** Start **

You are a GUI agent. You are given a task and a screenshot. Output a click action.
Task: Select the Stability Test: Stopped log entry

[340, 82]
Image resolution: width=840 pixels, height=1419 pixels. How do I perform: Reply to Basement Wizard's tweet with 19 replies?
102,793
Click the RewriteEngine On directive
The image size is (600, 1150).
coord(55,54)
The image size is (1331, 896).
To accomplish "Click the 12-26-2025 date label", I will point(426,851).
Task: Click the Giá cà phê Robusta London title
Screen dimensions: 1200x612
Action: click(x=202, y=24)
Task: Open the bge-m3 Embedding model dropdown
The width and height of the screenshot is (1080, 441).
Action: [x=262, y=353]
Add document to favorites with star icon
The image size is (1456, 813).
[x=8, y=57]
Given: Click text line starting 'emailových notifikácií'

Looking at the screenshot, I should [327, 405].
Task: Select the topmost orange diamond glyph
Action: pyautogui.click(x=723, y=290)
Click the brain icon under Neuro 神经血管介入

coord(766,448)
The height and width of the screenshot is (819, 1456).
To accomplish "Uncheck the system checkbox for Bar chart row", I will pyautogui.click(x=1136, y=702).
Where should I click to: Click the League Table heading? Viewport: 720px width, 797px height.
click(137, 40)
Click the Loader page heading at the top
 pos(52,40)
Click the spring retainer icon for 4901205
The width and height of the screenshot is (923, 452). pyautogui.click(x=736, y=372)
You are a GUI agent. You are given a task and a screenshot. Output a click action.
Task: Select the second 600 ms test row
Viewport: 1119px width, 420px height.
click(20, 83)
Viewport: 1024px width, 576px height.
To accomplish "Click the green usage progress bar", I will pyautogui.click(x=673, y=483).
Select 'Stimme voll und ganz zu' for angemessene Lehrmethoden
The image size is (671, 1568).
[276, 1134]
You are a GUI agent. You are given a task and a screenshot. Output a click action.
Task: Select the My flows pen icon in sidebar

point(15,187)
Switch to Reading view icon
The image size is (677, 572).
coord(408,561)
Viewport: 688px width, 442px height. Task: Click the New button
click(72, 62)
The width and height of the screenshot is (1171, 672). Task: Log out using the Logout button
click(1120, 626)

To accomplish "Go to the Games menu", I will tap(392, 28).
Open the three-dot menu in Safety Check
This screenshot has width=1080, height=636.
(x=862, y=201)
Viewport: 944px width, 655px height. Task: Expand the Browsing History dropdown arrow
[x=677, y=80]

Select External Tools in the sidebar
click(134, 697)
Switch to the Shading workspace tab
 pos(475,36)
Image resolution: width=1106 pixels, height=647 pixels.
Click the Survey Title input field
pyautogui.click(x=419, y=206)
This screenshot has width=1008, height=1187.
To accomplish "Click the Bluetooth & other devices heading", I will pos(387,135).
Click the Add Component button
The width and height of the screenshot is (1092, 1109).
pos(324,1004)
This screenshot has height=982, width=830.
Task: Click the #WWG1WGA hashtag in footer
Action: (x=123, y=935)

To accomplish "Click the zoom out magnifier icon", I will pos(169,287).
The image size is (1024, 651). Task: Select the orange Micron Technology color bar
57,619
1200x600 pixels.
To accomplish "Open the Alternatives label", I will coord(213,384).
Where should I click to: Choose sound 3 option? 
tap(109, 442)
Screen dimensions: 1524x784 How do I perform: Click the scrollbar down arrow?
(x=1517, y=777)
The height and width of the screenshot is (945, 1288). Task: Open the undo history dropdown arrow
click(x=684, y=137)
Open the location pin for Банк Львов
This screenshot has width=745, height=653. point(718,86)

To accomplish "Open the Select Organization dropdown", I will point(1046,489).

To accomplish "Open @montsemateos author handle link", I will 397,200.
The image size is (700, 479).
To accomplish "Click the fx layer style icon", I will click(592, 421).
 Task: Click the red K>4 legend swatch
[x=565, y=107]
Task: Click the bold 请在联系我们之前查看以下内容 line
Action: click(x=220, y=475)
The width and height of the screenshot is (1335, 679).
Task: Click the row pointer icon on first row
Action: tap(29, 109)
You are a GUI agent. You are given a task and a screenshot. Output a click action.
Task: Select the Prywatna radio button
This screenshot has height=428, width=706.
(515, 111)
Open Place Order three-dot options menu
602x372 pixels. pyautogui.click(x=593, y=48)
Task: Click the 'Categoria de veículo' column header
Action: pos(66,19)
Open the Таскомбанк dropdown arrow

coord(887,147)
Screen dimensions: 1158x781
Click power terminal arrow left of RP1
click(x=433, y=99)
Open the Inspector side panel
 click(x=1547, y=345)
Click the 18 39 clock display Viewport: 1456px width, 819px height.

** End **

Exercise:
Which lines in the rows above contain the string "orange"? List each of them in full, counting a match only when the capitalization is the same.

Full response:
Task: Select the topmost orange diamond glyph
The image size is (1024, 651). Task: Select the orange Micron Technology color bar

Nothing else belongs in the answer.